Excerpt provided:
Recently I noticed a church sign while I was driving in Richardson that said “Parking for Christian World.” I chuckled because it made me think of a theme park. Like the episode of The Simpsons from my youth, when Ned Flanders has a vision of creating a Christian theme park where the big ride is just being trapped in a cart while an animatronic King David reads all 150 psalms to you, and where the candy is made out of carob and it’s aggressively wholesome and miserable.
I don’t know anything about this church and I should say I have nothing bad to say about what they do. As far as I could tell, it is a church and not an amusement park. But the specific choice of “Christian World” is an interesting one because if you went back to the first two or three centuries of the Church, and even after that, the phrase “Christian world” would have been a contradiction in terms, like “jumbo shrimp.” The Scriptures and the tradition of the church have a very suspicious view of what we call “the world.” In baptism, Christians renounced “the world, the flesh, and the devil,” as the three great powers that defied God. In John’s Gospel and letters, “the world” is something Jesus overcomes. The “ruler of this world” is, in John’s story, the Devil, and Jesus defeats him on the cross. By giving the appearance of the world’s victory, Jesus in fact robs the world and the devil of their power.
Today in our reading we hear this in a different way: “By this we know that we love the children of God, when we love God and obey his commandments. For the love of God is this, that we obey his commandments. And this is the victory that conquers the world, our faith. Who is it that conquers the world but the one who believes that Jesus is the Son of God?”
This is a very strange thing for John to say, so I’m going to take a few minutes to talk about what we mean when we say “the world,” and what it means for our faith to conquer it.
When people heard or read these words nineteen hundred years ago, they had different reactions. Some people said that this means the world of created, physical things is bad. The human body is bad. Or at least, these things weigh us down and draw us away from God, who is not in the world but is far above it. So the less you concern yourself with created reality--say by eating, drinking, sleeping, having children, having a normal job, all the things involved in creation--the more you escape the world and move toward God.
This is an oversimplification. And a spoiler alert here: these people were by and large wrong.

Material provided:

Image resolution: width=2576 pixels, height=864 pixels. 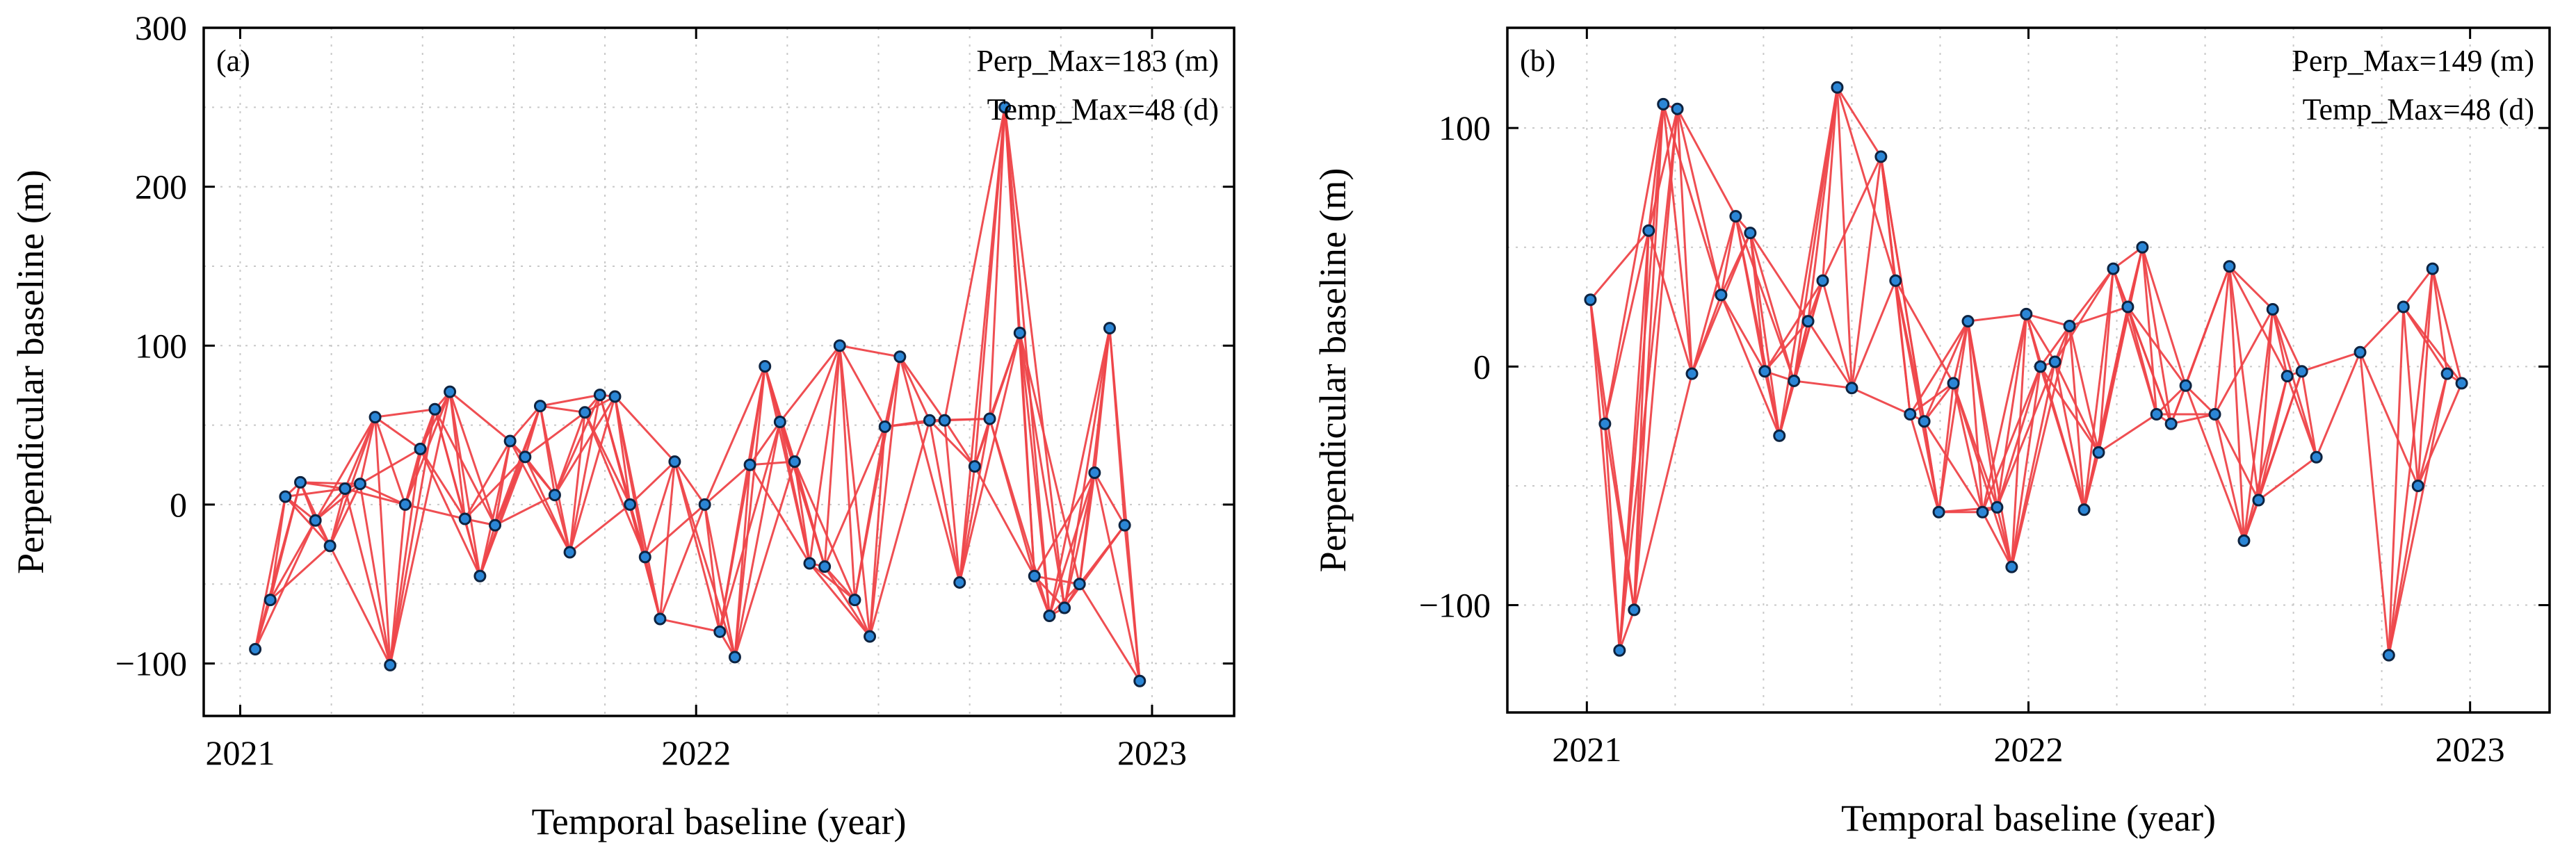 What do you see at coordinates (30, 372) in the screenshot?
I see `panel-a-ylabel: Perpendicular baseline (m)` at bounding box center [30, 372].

Problems to work on:
1 – Please rewrite the part of the sermon that opens with the words containing "Today in our" and closes with "to conquer it.", putting "laws" wherever "commandments" appears.
2 – Name every activity the sermon gives as an example of concerning yourself with created reality.

Answers per task:
1 –
Today in our reading we hear this in a different way: “By this we know that we love the children of God, when we love God and obey his laws. For the love of God is this, that we obey his laws. And this is the victory that conquers the world, our faith. Who is it that conquers the world but the one who believes that Jesus is the Son of God?”
This is a very strange thing for John to say, so I’m going to take a few minutes to talk about what we mean when we say “the world,” and what it means for our faith to conquer it.

2 – Eating, drinking, sleeping, having children, and having a normal job.